"Siapa kau?," tanya Byan yang langsung merebut ponsel Hira dari tangan Siska dengan tidak sopannya
"Saya atasan Luna, ada kepentingan apa anda mengganggu pekerjaan Luna?," jawab Bara datar sambil melayangkan pertanyaan yang Bara sendiri tidak tahu siapa si penelpon nya
"Pekerjaan macam apa ini hah, sampai Luna harus menginap?," tanya Byan dengan nada suara yang sudah naik satu oktaf
"Kenapa harus anda yang keberatan mengenai pekerjaan Luna, sedangkan orang yang bersangkutan tidak mempermasalahkan sama sekali?," Bara menjawab pertanyaan Byan dengan sebuah pertanyaan yang membuat darah Byan mendidih
"Kau…" Byan langsung menghentikan ucapannya saat samar-samar Byan mendengar suara perempuan yang sangat Byan kenal, Luna. Yah, suara yang saat ini membuat Byan dengan terpaksa nya menjeda kalimat nya, adalah Luna.
"Pak, saya sudah siap!," kalimat itulah yang membuat emosi Byan kembali meledak. Byan langsung mematikan sambungan nya, dan melempar ponsel Hira ke sembarang arah, hingga hancur terbelah menjadi dua. Yang jelas, ponsel Hira kali ini, sudah rusak dan tidak dapat digunakan lagi.

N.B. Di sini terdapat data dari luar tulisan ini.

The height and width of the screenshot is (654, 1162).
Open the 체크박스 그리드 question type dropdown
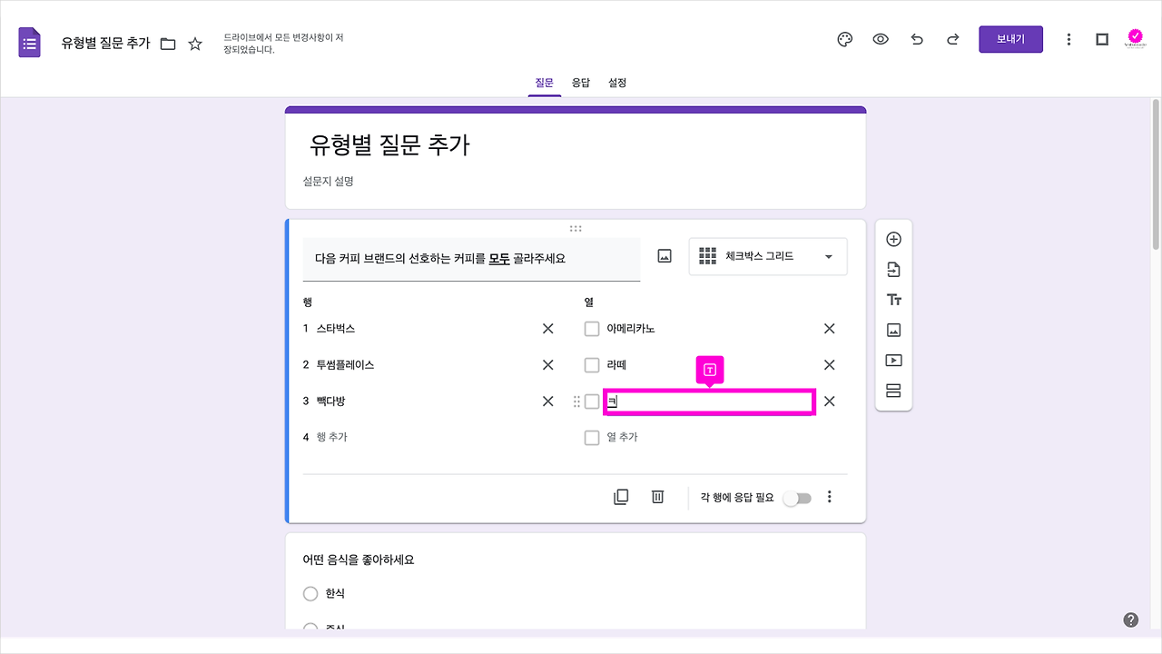point(767,256)
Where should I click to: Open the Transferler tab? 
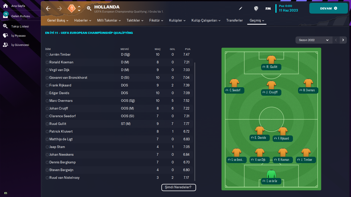coord(234,21)
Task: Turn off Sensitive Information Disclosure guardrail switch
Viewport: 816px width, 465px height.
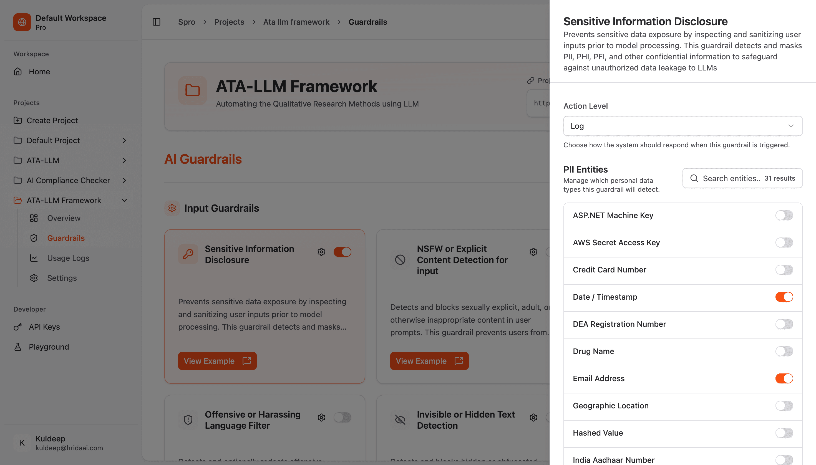Action: [342, 252]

"Kak Byan!!!" Teriak Hira saat melihat ponselnya sudah hancur tidak berbentuk
"Ayo, aku belikan yang baru, dan sekalian kamu sarapan bersamaku," ujar Byan datar sambil menarik tangan Hira keluar, tanpa memperdulikan keberadaan Siska diantaranya.

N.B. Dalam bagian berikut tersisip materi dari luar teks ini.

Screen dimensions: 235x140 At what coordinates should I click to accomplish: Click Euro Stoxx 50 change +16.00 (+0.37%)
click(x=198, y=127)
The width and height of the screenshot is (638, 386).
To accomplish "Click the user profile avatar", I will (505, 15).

"Pak Bara kenapa pegang ponsel saya?," tanya Luna heran saat melihat sekretaris Bos besarnya memegang ponselnya seperti orang yang sedang menerima panggilan
"Oh, ini, tadi berdering terus, jadi aku angkat aja daripada telinga ku sakit mendengar nya," ujar Bara tersenyum sambil menyodorkan ponsel yang Bara pegang pada Luna. Luna melihat log panggilan masuk, dan ternyata disana ada panggilan dari adiknya, Luna mengabaikan saja tanpa ada rasa penasaran kenapa adiknya menghubungi nya.

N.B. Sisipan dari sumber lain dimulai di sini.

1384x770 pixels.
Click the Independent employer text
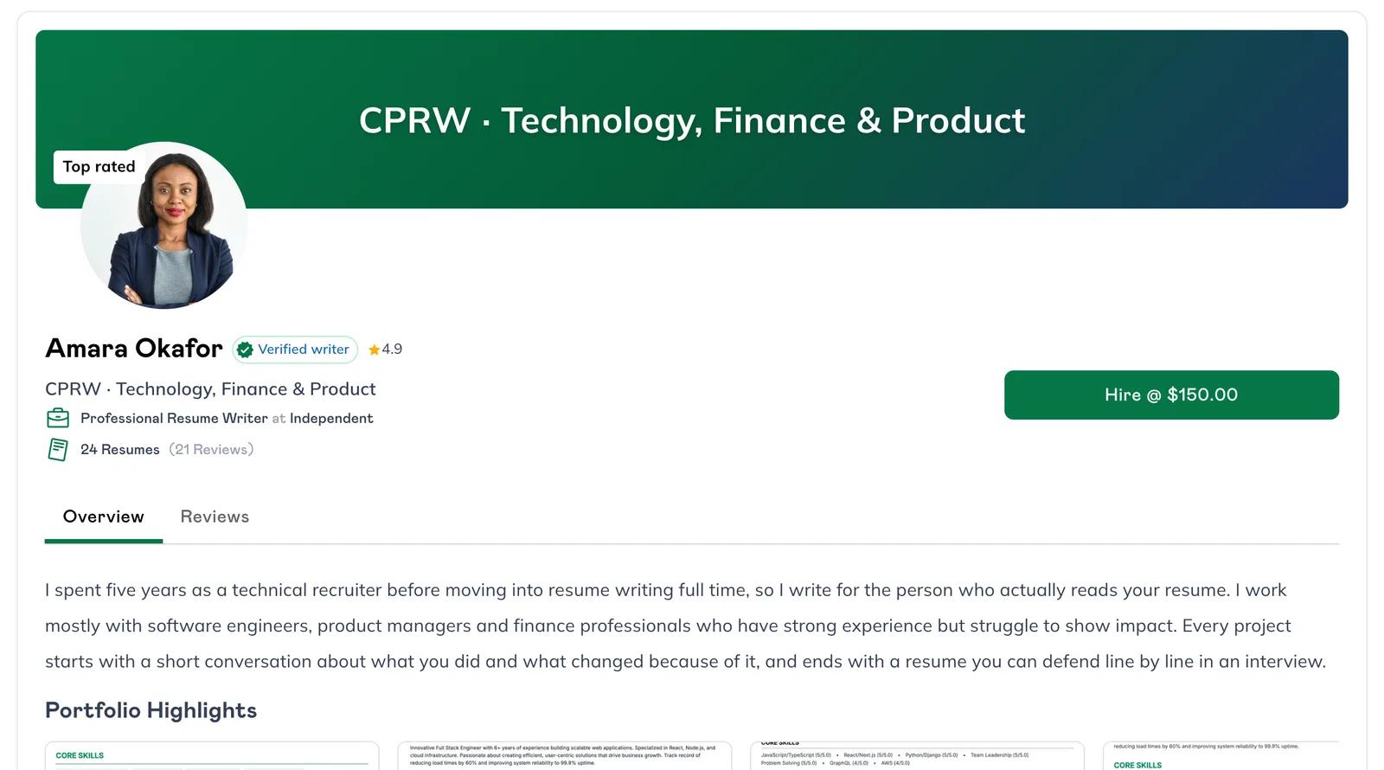click(331, 418)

"Mari Pak, saya sudah siap," ujar Luna sambil membenarkan bajunya untuk pergi mencari sarapan sesuai pesanan bos besarnya. Yah, Luna tadi bilang siap pada Bara, karena bos besarnya meminta Luna untuk mencari sarapan seperti kemarin, dan Agam juga berpesan agar langsung diantar Luna sendiri, tanpa harus meminta bantuan orang lain seperti kemarin. Agam juga meminta Bara sendiri yang mengantar Luna, karena Agam sudah tau kejadian yang menimpa Luna dan juga pria yang Agam kenal, yang tak lain adalah Arsen. Luna dan Bara pun mulai melangkah keluar untuk mencari sarapan sang Bos
"Oh iya Pak Bara, boleh aku nanya sesuatu nggak, aku berani bertanya itu karena Pak Bara ramah sama saya," ujar Luna sambil tersenyum pada Bara
"Mau nanya apa?," tanya Bara sambil melihat ke arah Luna sekilas
"Sejak kapan pak bos tinggal lama di hotel ini, aku dengar, sebelumnya pak bos tidak pernah tinggal dengan hari yang lumayan lama?," tanya Luna hati-hati
"Itu karena ada pekerjaan penting," jawab Bara singkat yang hanya di balas anggukan mengerti dari Luna, meski jawaban Bara tidak begitu memuaskan karena tidak mengatakan, pekerjaan penting apa sampai bosnya harus rela tinggal di hotelnya. Saat Bara menghentikan mobilnya di restoran mewah yang menyediakan makanan serba seafood, Luna langsung memegang tangan Bara yang hendak membuka pintu mobil
"Ada apa Lun?," tanya Bara sambil menatap wajah Luna yang sudah berubah memerah. Luna langsung mengalihkan pandangannya ke samping, sambil mengusap matanya yang sudah berkaca-kaca sebelum lolos dari kelopak matanya.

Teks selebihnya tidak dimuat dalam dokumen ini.